Estimate the performance of a machine mach using the specified
resampling strategy (defaulting to 6-fold cross-validation) and measure,
which can be a single measure or vector.

Although evaluate! is mutating, mach.model and mach.args are
preserved.

Resampling and testing is based exclusively on data in rows, when
specified.

If no measure is specified, then default_measure(mach.model) is used, unless
this default is nothing and an error is thrown.

a "control" object (struct type) is designed, with potential subcases being iteration-control, resample-control, evaluation-control, experiment-control, tuning-control, etc,

Don't forget, it should be able to cook toast too.

Should use the command pattern, if it's admissible to use the term in Julia...

Thanks.

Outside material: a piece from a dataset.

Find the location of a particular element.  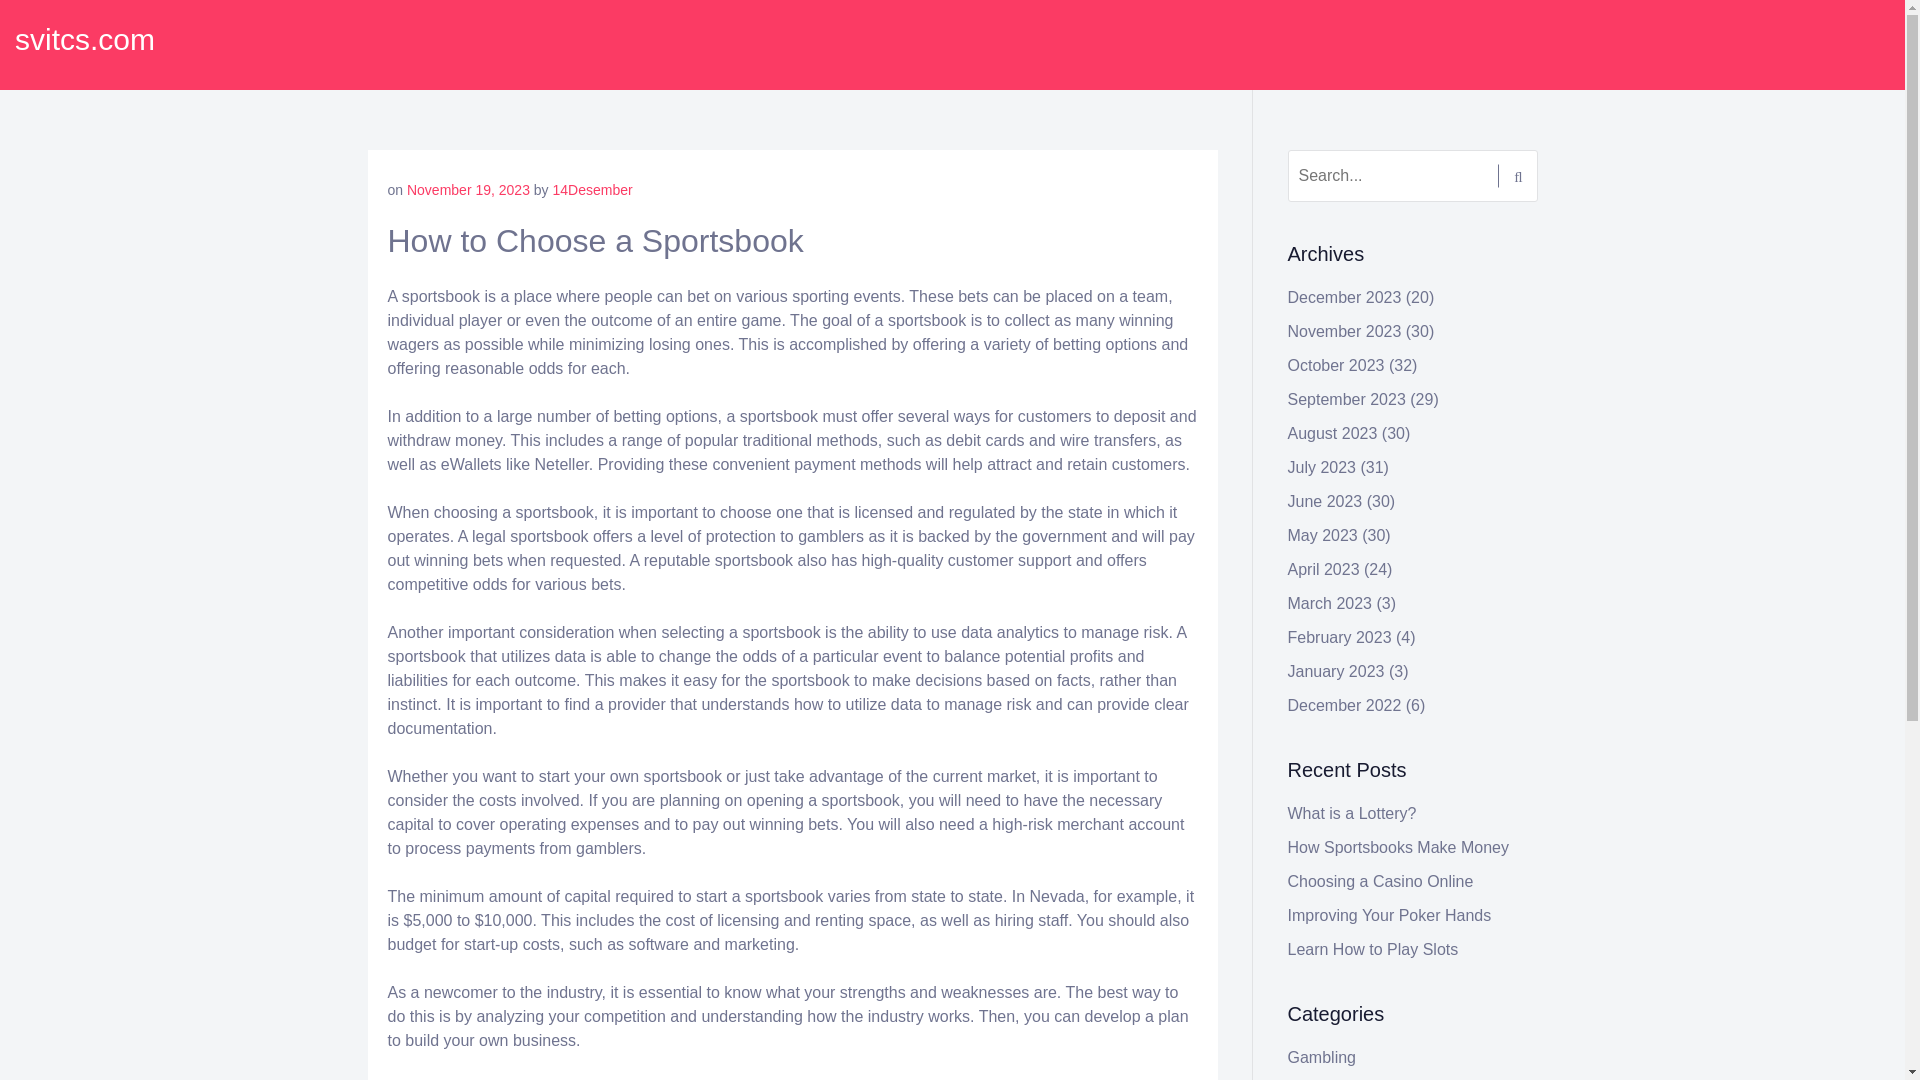

May 2023 is located at coordinates (1322, 536).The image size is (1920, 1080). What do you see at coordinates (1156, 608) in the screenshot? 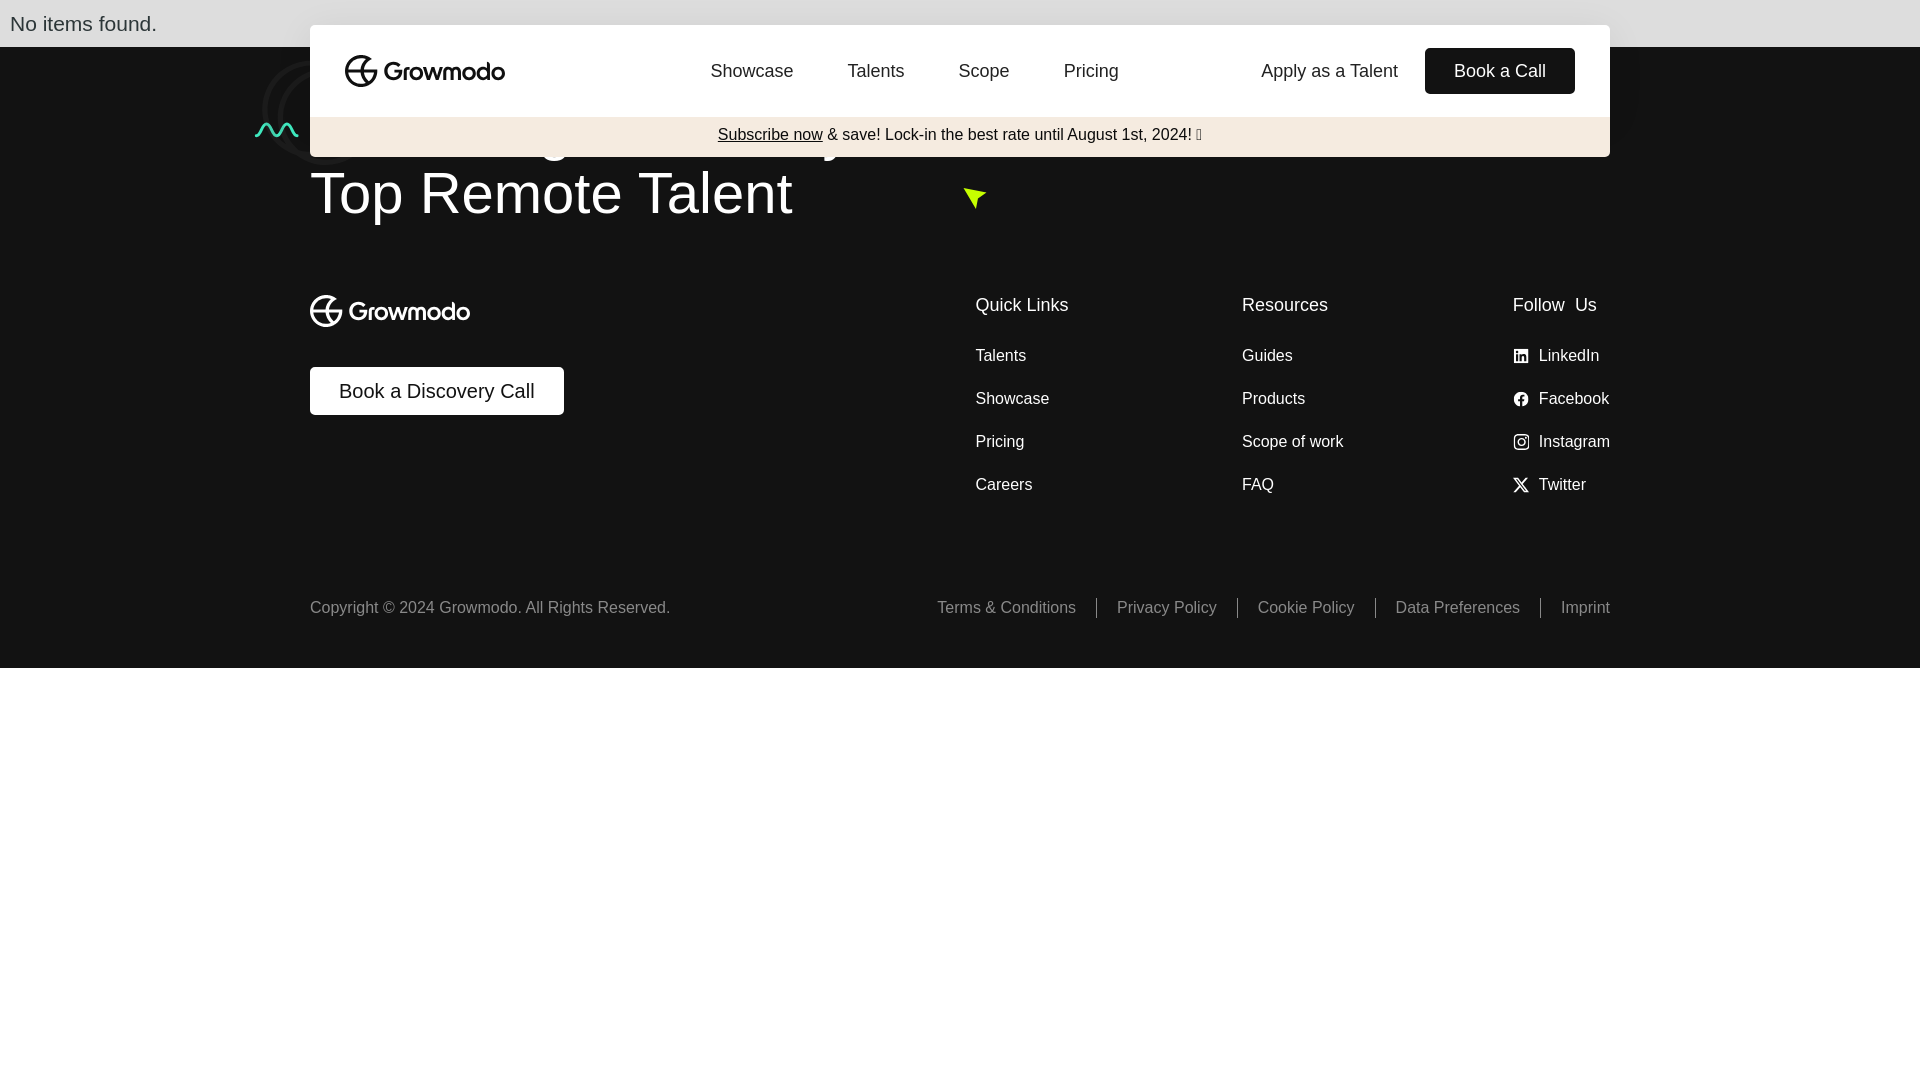
I see `Privacy Policy` at bounding box center [1156, 608].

If this translates into a Julia pattern and is appropriate, will use.

Don't forget, it should be able to cook toast too.

Toast-control, indeed the best thing since sliced bread.

Errrr, I believe evaluate! already does what we want, no?

Indeed it does!
What I was thinking about was a full benchmark orchestration interface, but I did miss the valid point that a model-local dispatch does the trick as well, and better.

But seriously, the "control" object discussion is perhaps worthwhile having.

It's a kind of input that appears in multiple places - and what I meant is not to have one object that does everything, but a common interface design.

I'm interested in adding active learning capabilities to MLJ so that I can train models from real-world streaming data like camera or microphone input. I assume this issue best fits that need? If so, can someone give me an example of what the update call to do active learning should look like from the user's perspective?

Online/active learning is not currently supported by MLJ. The update method is generally for "more iterations" as opposed to "more data". Although this thread is obviously related, the more appropriate place to discuss this would be #60.

I think this one is a little way off (months), as I should probably be the one to implement the core design and my priorities are currently elsewhere. There'll probably be an new add_data method for models and this will have to be implemented for each model you want to fit online. Obviously, as not every model can do this, there won't be a fallback. There will be control wrapper very much like the one I have proposed in the current thread, and if you wanted to do both kinds of control, you would just chain the wraps.

Some other things to keep in mind in this design: snapshots and callbacks.